The Murder of Janet Lynn Shanahan: $45,000 Reward is Offered
Could the offer of a substantial reward help to solve one of Oregon’s oldest cold cases?
The family of a woman murdered in Oregon more than 50 years ago has raised $45,000 in reward money in the hope of catching her killer before it is too late for justice to be served.
Janet Lynn Shanahan from Eugene was just 22 and had been attending the University of Oregon in order to get the qualifications she needed to become a teacher in 1969.
On April 21st that year, Janet attended her brother’s 15th birthday party on Rutledge Street and was due back at the apartment she shared with her husband Christopher later the same evening.
However, she never made it home and a worried Christopher reported Janet missing the following day.
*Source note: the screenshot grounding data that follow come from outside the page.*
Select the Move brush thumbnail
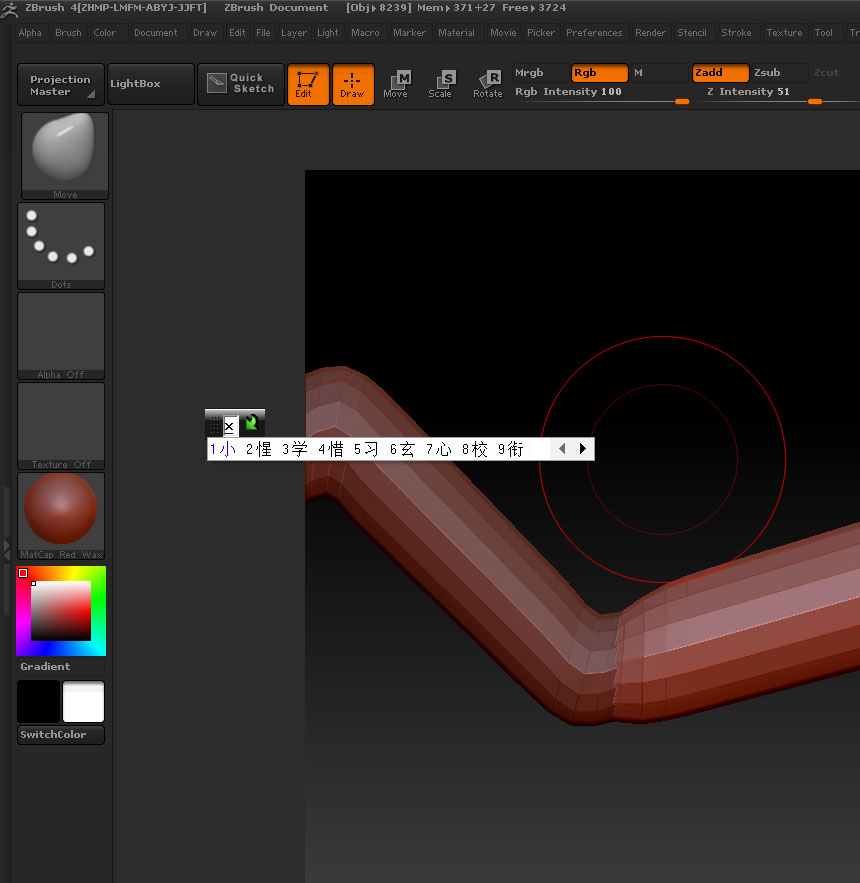 click(64, 150)
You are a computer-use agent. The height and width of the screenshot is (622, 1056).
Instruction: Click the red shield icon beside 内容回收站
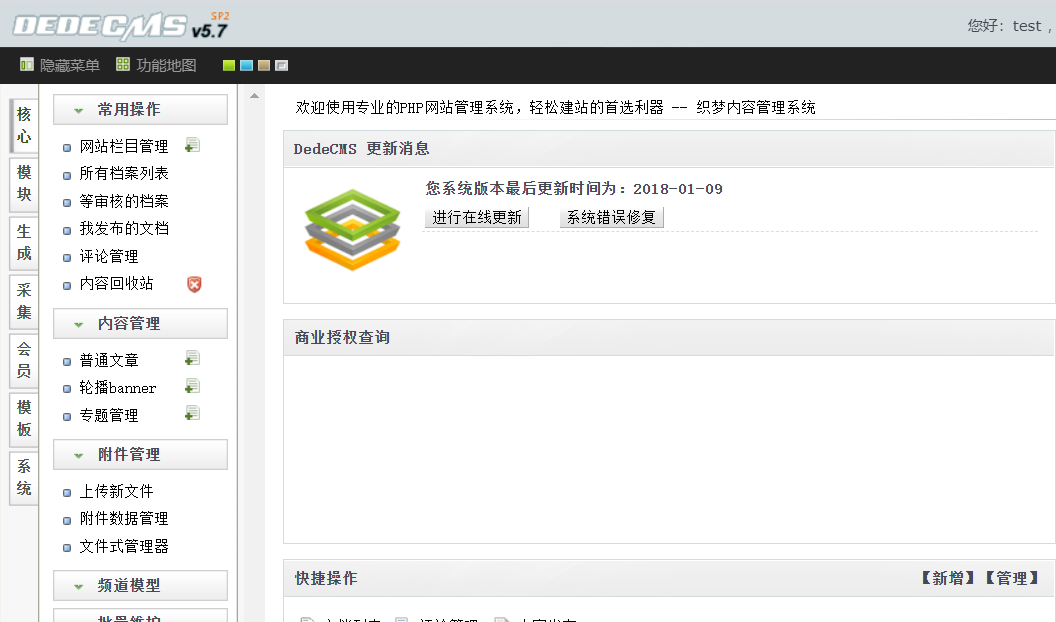[x=194, y=284]
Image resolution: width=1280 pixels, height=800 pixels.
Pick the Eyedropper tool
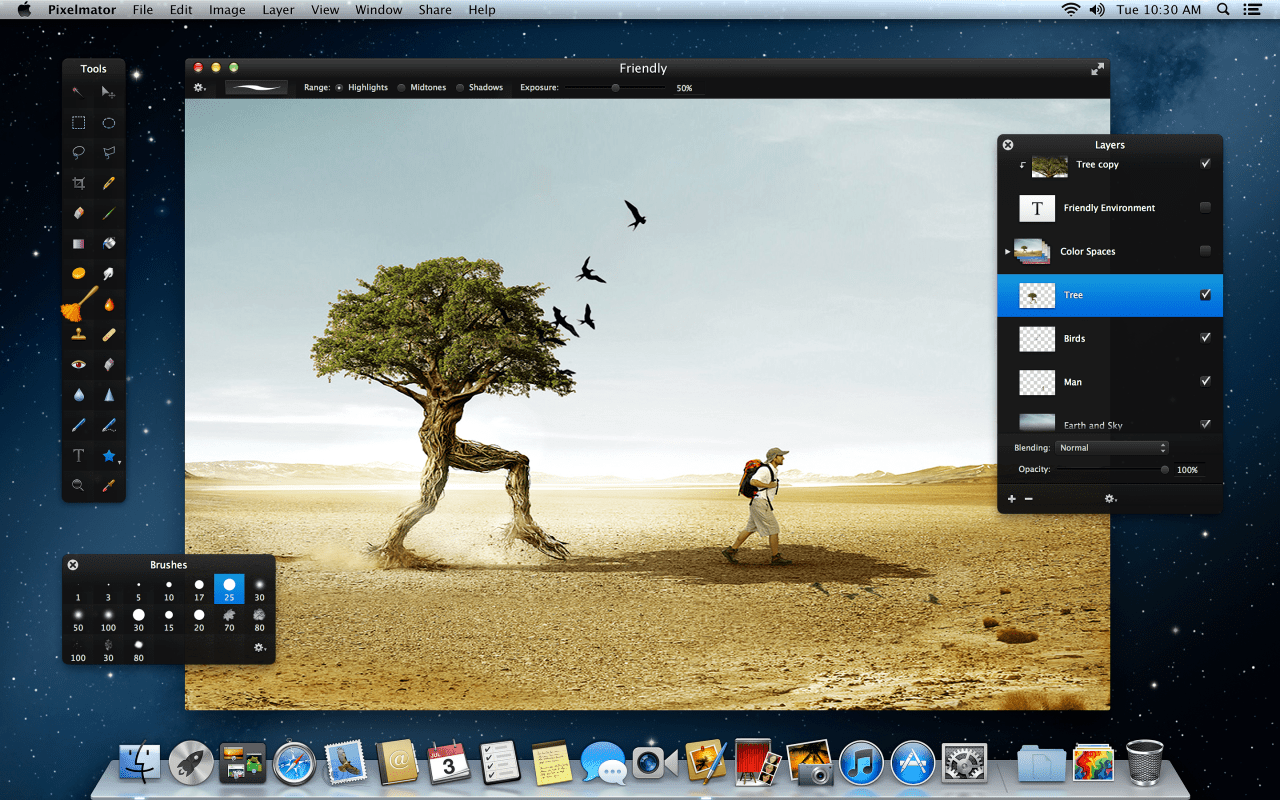109,486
By April 23rd 1969, Christopher and Janet’s sister were frantic and decided to drive around Eugene to see if they could find any trace of the young woman.
After just ten minutes of searching, they successfully located Janet’s 1951 Plymouth sedan vehicle abandoned in a ditch in an industrial area close to Roosevelt Boulevard and Maple Street.
There in the trunk was Janet’s lifeless body. She had been strangled to death and dumped with her car at the side of the road.
Although Eugene Police carried out a murder investigation and have revisited the case on numerous occasions over the years, Janet’s murder was never solved and remains one of the force’s oldest cold cases.
Now, Janet’s family have taken matters into their own hands and have raised an incredible $45,000 reward for information leading to the conviction of a suspect in the murder.
At a press conference, Eugene Police said: “Because of the passage of 53 years, time is short and now may be the last realistic effort to identify the suspect and solve the case.”
Interestingly, cold case investigator Rick Gilliam suggested Janet’s murderer may not have been a stranger.
“We do feel like it was somebody that was close to her that probably killed her,” he remarked.